В данном случае суждение Брусилова было, несомненно, ошибочным: именно ко мнению Петрограда прислушивалась с каждым днем не только страна, но и армия, и будущее России решалось в тот год не на фронте, а главным образом в тылу.
Через два дня (20 марта) Брусилов прислал в Ставку рапорт, в котором подробно мотивировал положение телеграммы. Не отрицая сложности операции, Брусилов все же полагал, что «нам не следует отказываться от принятого и уже проводимого в жизнь плана действий; мы должны атаковать противника, так как это единственный выход при создавшейся обстановке. При обороне мы будем непременно разбиты, ибо противник легко может прорвать наше расположение в любой точке, — и тогда мы все потеряли…» Мнение Гучкова о неустойчивости войск Брусилов считал преувеличением. Характеризуя настроение войск на своем фронте, он даже называл его «отличным» и утверждал, что «все хотят и ждут наступления».

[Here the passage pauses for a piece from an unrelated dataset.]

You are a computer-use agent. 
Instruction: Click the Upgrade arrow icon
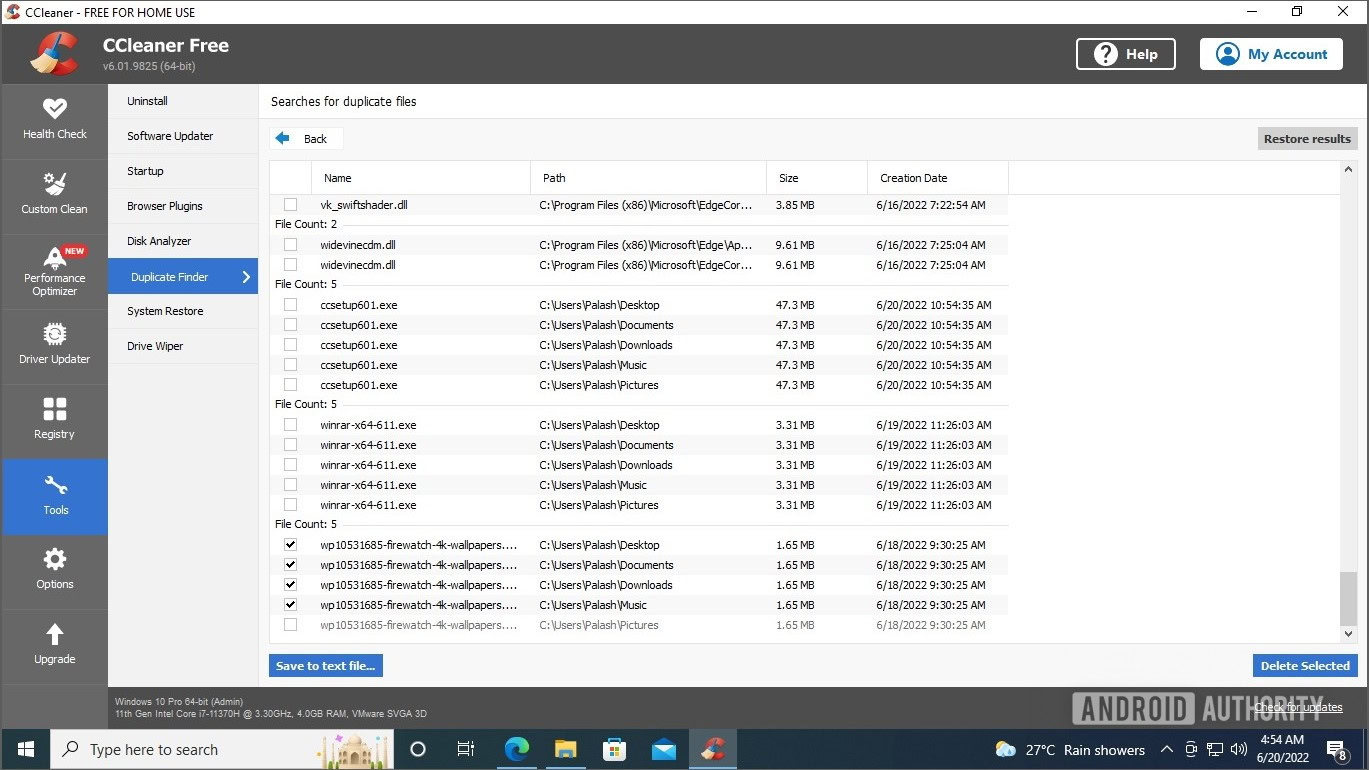pos(54,634)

Приходится признать, что здесь генерал Брусилов, при всем его знании русского солдата, принимал желаемое за действительное, и в ближайшем будущем его ждали суровые разочарования на этот счет. Пока же главкоюз полагал, что «пассивный образ действий убьет это настроение, разочарует, подорвет их веру в начальников, даст возможность широкого развития пропаганды и будет началом развала армии… Глубоко сознаю, что в настоящее время по общим соображениям нам более, чем когда-либо, необходима победа…» Но не таково было (и это мы знаем теперь доподлинно) мнение крестьян и рабочих России, одетых в серые солдатские шинели, только они в марте 1917 года не осмеливались еще высказывать это мнение открыто. Так начиналось для генерала Брусилова коренное расхождение с русским народом, расхождение столь трагическое и для Брусилова, и для немалого числа других русских офицеров, любивших русскую армию, русский народ, Россию и веривших, что служат ей, когда гонят солдат в бессмысленное наступление…
Мнение главнокомандующих и в этот раз повлияло на решение Алексеева: 30 марта (12 апреля) он отдал директиву о подготовке наступления. По-прежнему основной удар должны были наносить войска Юго-Западного фронта.
Но с самого начала при подготовке к наступлению командование на всех фронтах столкнулось с серьезным препятствием: нежеланием солдат воевать. Наступление было выгодно прежде всего русской буржуазии. Смысл и значение намеченного перехода в наступление глубоко раскрыл тогда же В. И. Ленин: «Вопрос о наступлении вовсе не как стратегический вопрос поставлен жизнью сейчас,а как политический, как вопрос перелома всей русской революции» [28]. И далее: «Наступление, при всех возможных исходах его с военной точки зрения, означает политическое укрепление духа империализма, настроений империализма, увлечения империализмом, укрепление старого, не смененного, командного состава армии… укрепление основных позиций контрреволюции» [29]. Партия большевиков повела кампанию против наступления на фронте, ленинские идеи постепенно все шире проникали в солдатские массы, и все чаще солдаты на фронте высказывали открыто свое нежелание не только наступать, но и вообще продолжать войну.
28
В. И. Ленин.Полн. собр. соч., т. 32, с. 300–301.
29
В. И. Ленин.Полн. собр. соч., т. 32, с. 302.